Chasestead’s remit covered everything from press tooling through to the bonding assembly fixtures needed to bring the seat together — a complete end-to-end tooling package, designed and built in-house.

ABOUT HFQ® TECHNOLOGY HFQ® (Hot Form Quench) heats high-strength aluminium sheet to a solution heat treatment temperature, forms it in a press, and quenches it simultaneously. The result is a component with exceptional strength, complex geometry, and virtually no springback — saving 20–50% weight over equivalent steel or cold-stamped aluminium designs.

THE HFQ® PROCESS & WHAT IT DEMANDS OF TOOLING

Because HFQ® forms aluminium at elevated temperatures, the press tooling must withstand both the thermal and mechanical demands of the process — managing heat transfer during the quench phase while forming the component to the accuracy the aerospace application requires.

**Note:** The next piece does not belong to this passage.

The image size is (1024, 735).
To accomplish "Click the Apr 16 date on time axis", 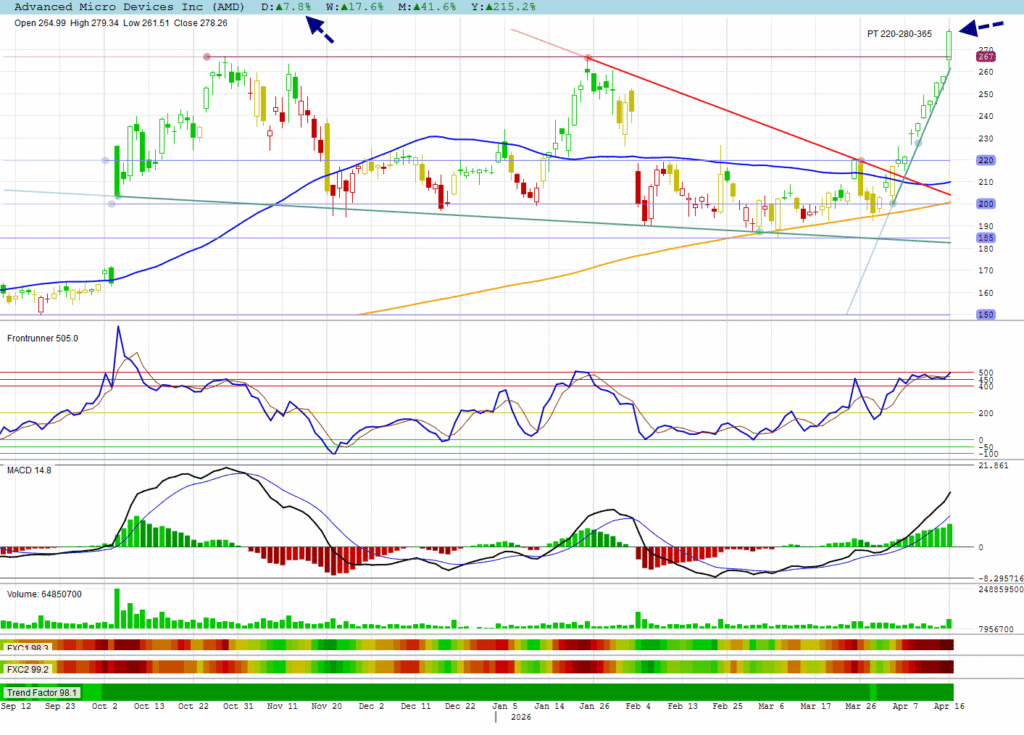I will pyautogui.click(x=948, y=705).
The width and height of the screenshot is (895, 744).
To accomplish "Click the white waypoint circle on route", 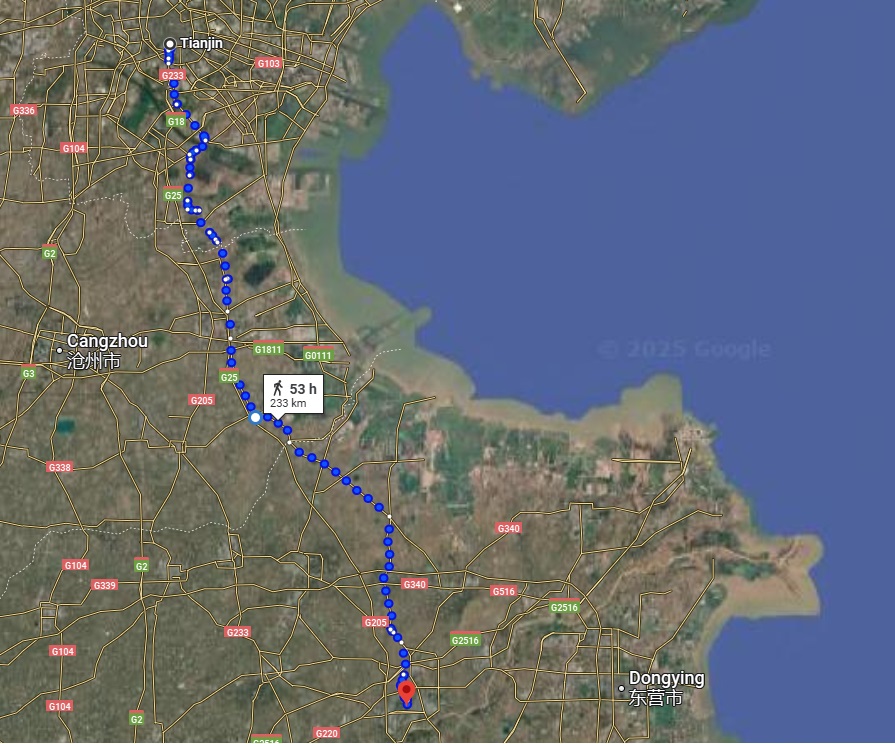I will [255, 418].
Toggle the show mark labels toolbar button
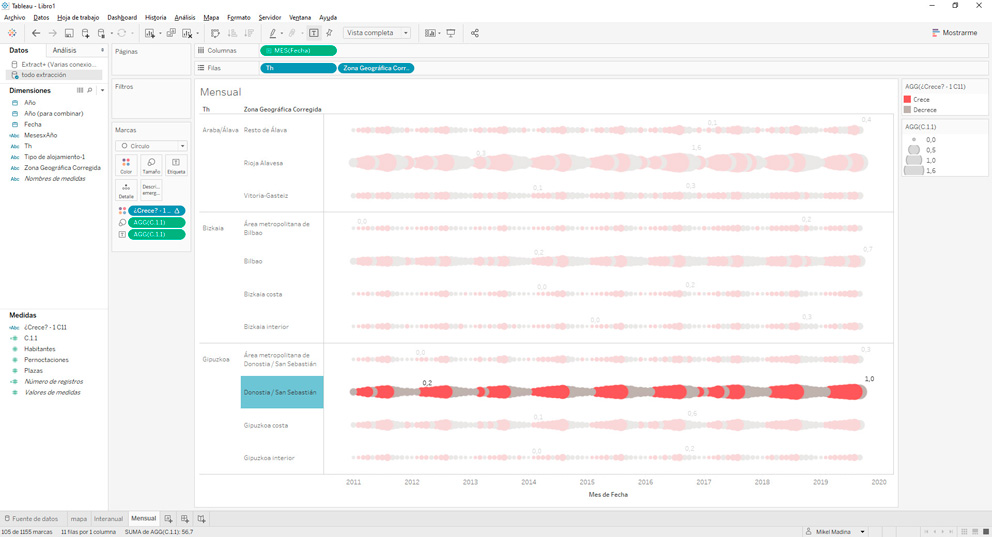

This places very different demands on tooling design compared to conventional cold-stamping, and requires close understanding of how the aluminium behaves at temperature.

Tooling for hot forming is not simply heavier cold-stamping tooling — it has to be designed around the thermal process as much as the geometry of the part.

The bonding assembly fixtures present a separate challenge: once the individual formed components are produced, they must be held precisely in relation to one another while structural adhesive cures. Any movement during this phase compromises the geometry of the finished seat structure. The fixtures therefore need to be both dimensionally accurate and robust enough to maintain that accuracy through repeated assembly cycles.

WHAT WE DESIGNED & BUILT

01 Press Tooling — Design

Chasestead designed the press tooling from scratch, working to the seat component geometry and the thermal requirements of the HFQ® process. Tool steel selection, cooling channel design, and surface specification were all developed to suit hot forming conditions and to achieve the dimensional accuracy the aerospace application demanded.

02 Press Tooling — Manufacture

The press tools were machined and finished in-house to close tolerances, with surfaces prepared to the standard required for HFQ® forming. Each tool was checked dimensionally before sign-off and despatch to HFQ Technology’s pressing facility.

03 Bonding Assembly Fixtures — Design

With the formed components defined, Chasestead designed the bonding assembly fixtures to locate and hold each part accurately during adhesive cure. The fixture design accounted for access requirements during the bonding process and the need to demount the finished assembly cleanly without disturbing the bond.

04 Bonding Assembly Fixtures — Manufacture

The assembly fixtures were built and verified against the seat geometry, ensuring every locating feature held its position to the tolerances required. The fixtures were designed for repeatability — capable of producing consistent assemblies across multiple build cycles as the demonstrator programme progressed.

THE OUTCOME

The complete tooling package — press tools and bonding assembly fixtures — was delivered to HFQ Technology, enabling the production of the aircraft seat demonstrator. The tooling performed as designed, producing formed components to the required geometry and supporting the bonded assembly of the seat structure.

For Chasestead, the project represents a significant expansion of capability — designing and building tooling not just for the geometry of a part, but for the specific demands of the process being used to make it. It is also a step into the aerospace sector, where the combination of lightweight materials, structural bonding, and tight dimensional control is central to how the industry is evolving.

KEY OUTCOMES:

Press tooling and bonding assembly fixtures designed and manufactured end-to-end by Chasestead.

Tooling designed specifically around the thermal and mechanical demands of hot form quench.

All tooling manufactured and verified to the dimensional tolerances required by an aerospace structural application.

Bonding fixtures designed for repeatability, supporting multiple assembly cycles throughout the demonstrator programme.